[PATCH] D39575: [X86] Add subtarget features prefer-avx256 and prefer-avx128 and use them to limit vector width presented by TTI

Sun Nov 5 07:01:25 PST 2017

hfinkel added a comment.

In https://reviews.llvm.org/D39575#916063, @RKSimon wrote:

> Should we be looking at this from a cost model POV? Possibly introducing the concept of a cost for "first use" of a vector type (in this case for 512-bit vectors),  increasing the cost of 512-bit ops and making the cost models more 'state aware' (use of a 512-bit vector causes a cost multiplier effect on ALL vector ops).

It's not clear to me that this can be a local decision.
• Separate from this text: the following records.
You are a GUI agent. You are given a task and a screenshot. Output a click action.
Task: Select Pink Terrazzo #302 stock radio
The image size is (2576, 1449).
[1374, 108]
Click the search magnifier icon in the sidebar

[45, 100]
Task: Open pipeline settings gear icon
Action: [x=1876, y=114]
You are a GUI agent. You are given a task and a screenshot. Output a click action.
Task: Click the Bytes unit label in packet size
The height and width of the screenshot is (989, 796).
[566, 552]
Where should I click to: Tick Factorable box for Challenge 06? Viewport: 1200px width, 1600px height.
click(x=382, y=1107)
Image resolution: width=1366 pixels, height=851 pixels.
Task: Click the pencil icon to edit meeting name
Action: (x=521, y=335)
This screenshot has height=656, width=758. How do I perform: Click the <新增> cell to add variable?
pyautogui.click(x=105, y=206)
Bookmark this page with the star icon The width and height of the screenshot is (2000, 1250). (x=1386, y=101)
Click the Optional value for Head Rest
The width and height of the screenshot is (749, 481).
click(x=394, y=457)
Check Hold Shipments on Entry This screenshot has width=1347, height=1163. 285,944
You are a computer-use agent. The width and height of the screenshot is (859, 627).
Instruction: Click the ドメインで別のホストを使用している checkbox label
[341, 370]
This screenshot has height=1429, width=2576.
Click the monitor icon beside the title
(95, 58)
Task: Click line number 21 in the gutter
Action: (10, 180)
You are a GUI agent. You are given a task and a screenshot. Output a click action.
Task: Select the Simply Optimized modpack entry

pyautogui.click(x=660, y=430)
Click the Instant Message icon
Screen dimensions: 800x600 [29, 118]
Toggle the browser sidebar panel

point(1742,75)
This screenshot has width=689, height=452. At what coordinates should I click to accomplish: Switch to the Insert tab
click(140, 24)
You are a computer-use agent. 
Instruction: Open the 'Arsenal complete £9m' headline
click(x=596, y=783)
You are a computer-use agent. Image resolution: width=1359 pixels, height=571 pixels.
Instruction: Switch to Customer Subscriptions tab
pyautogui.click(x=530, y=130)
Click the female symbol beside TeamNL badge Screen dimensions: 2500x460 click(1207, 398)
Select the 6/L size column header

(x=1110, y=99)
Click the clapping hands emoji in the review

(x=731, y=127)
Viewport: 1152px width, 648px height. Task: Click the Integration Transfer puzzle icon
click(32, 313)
It's not just the frequency effect on the core in question, it's also the power draw and how that effects the speed of everything else.

> Having said that the vectorizers don't seem to do a good job of comparing costs of different vector widths - AVX1 (Jaguar/Bulldozer/SandyBridge etc.) often end up with 256-bit integer vector code despite the fact that the costs already flag the x4 cost compared to 128-bit integer equivalents (and cause nasty register spill issues).

Not to get too far off topic, but could you elaborate somewhere? Are there bug reports? If it's 4x the cost, and only 2x the width, I'm surprised that we'd get that wrong (assuming that's true for most of the instructions in the loop). I'm curious whether is a deficiency with the register-pressure estimation heuristic in the vectorizer (which matters only for interleaving, but perhaps that's part of the problem?).

https://reviews.llvm.org/D39575